33 Rules to Boost Your Productivity
Steve Pavlina has posted another great series of articles! I have to say this series is one of my favorites. 33 Rules to Boost Your Productivity (Ariticle one, two, and three) has quite a collection of useful advice to become a more productive individual.
Here are some of my personal favorites:
Article 1
7 – Timeboxing. Give yourself a fixed time period, like 30 minutes, to make a dent in a task. Don’t worry about how far you get. Just put in the time.
I’ve found timeboxing to be incredibly valuable. One technique that I’ve used for the past 6 months I learned from ‘The Power of 48 Minutes‘.
13 – Agendas. Provide clear written agendas to meeting participants in advance. This greatly improves meeting focus and efficiency. You can use it for phone calls too.

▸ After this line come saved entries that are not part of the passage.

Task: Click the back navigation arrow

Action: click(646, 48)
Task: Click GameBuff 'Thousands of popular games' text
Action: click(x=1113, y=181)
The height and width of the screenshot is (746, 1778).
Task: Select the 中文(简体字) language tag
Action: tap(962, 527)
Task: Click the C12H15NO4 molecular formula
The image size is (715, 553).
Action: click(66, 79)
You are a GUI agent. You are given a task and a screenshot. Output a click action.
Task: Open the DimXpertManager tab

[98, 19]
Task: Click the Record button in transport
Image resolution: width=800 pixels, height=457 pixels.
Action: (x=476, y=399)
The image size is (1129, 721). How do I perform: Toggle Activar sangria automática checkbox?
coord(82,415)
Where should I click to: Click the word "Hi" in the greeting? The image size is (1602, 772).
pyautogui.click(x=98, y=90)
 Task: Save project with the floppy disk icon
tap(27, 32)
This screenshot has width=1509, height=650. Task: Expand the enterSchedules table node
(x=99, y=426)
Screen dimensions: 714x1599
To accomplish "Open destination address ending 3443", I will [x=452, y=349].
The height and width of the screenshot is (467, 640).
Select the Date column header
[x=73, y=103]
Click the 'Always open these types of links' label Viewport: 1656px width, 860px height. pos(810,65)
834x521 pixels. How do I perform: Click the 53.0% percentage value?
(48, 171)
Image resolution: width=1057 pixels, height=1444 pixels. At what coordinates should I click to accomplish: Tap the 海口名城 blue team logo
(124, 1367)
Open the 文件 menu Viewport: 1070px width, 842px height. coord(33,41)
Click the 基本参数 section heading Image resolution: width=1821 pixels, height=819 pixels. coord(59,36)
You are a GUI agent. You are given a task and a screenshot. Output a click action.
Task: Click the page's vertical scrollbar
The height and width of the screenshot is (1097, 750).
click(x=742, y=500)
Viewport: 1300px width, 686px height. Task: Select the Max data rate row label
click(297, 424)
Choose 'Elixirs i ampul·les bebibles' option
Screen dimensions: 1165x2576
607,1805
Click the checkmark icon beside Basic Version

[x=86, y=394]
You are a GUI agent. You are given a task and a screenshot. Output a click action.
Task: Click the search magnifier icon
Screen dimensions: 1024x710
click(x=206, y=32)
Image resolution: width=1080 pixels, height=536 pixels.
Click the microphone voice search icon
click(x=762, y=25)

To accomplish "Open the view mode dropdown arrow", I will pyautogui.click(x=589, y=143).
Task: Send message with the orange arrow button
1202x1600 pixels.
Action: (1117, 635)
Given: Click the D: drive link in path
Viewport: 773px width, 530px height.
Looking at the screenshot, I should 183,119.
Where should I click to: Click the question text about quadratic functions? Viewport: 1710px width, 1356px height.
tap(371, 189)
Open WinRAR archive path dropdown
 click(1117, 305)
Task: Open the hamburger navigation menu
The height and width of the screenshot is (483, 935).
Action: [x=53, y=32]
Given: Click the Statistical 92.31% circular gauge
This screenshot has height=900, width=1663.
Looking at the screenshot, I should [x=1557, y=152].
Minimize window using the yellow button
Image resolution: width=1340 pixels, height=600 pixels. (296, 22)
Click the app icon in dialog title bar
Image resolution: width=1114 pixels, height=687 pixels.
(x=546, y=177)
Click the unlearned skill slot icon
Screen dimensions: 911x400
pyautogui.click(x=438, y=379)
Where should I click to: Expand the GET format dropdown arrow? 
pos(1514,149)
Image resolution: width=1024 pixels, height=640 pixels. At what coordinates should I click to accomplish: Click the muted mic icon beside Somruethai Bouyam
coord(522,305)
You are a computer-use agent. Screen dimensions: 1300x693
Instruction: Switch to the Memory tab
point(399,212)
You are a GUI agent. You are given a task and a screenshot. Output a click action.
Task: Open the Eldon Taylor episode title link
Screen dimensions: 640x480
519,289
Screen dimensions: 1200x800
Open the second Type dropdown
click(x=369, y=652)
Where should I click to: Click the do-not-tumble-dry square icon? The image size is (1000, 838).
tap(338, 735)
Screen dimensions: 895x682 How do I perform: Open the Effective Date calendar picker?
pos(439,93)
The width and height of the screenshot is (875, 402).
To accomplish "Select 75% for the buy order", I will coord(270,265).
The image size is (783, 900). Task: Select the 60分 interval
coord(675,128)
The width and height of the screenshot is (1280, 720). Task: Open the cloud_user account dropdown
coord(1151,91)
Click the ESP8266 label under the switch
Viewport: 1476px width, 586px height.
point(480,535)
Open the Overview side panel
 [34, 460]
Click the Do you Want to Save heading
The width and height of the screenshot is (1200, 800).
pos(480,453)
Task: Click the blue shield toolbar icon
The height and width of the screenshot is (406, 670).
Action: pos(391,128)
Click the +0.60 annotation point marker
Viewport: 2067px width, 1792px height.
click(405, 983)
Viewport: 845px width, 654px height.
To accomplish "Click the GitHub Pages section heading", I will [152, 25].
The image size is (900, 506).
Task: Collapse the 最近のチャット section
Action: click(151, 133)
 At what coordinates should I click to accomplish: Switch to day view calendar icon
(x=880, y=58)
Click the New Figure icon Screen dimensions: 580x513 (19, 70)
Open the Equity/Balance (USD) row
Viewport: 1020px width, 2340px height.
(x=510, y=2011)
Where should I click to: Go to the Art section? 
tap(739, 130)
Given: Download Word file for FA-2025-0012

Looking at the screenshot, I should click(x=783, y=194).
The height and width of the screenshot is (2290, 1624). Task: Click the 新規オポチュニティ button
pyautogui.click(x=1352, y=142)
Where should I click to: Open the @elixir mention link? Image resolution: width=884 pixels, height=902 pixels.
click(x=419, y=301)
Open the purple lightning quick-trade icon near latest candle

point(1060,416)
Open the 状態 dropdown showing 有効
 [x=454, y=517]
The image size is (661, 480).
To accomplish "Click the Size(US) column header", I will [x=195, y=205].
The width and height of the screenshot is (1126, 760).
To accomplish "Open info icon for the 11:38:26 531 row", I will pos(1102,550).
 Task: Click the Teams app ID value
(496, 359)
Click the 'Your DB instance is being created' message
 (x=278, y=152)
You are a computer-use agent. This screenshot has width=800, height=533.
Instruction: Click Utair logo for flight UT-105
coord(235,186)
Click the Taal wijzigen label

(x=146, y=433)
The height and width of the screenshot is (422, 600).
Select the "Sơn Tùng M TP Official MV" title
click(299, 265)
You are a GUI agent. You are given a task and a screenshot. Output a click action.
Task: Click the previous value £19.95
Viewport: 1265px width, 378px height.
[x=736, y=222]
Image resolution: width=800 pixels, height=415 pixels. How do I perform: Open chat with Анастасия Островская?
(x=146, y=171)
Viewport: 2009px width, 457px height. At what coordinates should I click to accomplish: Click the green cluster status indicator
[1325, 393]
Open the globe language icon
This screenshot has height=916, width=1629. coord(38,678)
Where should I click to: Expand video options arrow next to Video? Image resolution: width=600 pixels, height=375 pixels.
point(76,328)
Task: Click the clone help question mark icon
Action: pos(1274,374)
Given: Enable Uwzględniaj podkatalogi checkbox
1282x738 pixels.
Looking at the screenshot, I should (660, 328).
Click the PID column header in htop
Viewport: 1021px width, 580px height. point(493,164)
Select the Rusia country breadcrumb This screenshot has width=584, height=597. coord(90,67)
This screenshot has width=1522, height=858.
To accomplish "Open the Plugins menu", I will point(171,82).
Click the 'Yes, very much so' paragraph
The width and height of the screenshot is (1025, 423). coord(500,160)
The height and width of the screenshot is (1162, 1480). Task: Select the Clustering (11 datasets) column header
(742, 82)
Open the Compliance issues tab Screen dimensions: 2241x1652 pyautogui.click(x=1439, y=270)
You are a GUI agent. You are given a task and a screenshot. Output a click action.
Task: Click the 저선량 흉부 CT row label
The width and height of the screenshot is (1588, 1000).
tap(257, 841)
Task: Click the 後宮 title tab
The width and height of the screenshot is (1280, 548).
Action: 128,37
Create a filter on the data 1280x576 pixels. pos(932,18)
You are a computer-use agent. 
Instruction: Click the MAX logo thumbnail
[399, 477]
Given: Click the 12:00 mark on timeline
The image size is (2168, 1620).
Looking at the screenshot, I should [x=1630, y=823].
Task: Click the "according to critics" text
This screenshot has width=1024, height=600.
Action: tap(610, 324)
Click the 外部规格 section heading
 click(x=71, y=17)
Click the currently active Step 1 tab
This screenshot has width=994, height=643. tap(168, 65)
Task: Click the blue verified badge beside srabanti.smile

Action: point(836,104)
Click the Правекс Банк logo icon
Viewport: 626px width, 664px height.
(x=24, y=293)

21 – Resonance. Visualize your goal as already accomplished. Put yourself into a state of actually being there. Make it real in your mind, and you’ll soon see it in your reality.
Article 2
7 – Software. Take advantage of productivity software to boost your effectiveness. Lifehacker recommends new items every week.
8 – Zone out. Enter the zone of peak creativity, and watch your output soar.
15 – Music. Experiment to discover how music may boost your productivity. Try fast-paced music for email, classical or new age for project work, and total silence for high-concentration creative work.
30 – Inspiration. Read inspiring books and articles, listen to audio programs, and attend seminars to keep absorbing inspiring new ideas (as well as to refresh yourself on the old ones).
Article 3
These are great 😉
1 – Halliburton. Cut corners to save time and money when the outcome is mainly for show anyway. If it looks good, it is good. It’s easier to manufacture excuses than results.
18 – Eye for an eye. Punish those who add tasks to your plate by filling their plates with even more.
24 – Armageddon. Use Overwhelming Force to totally dominate your problem. Treat your molehill like a mountain. Use a bazooka to kill a cockroach. Send a real human being to serve in Congress.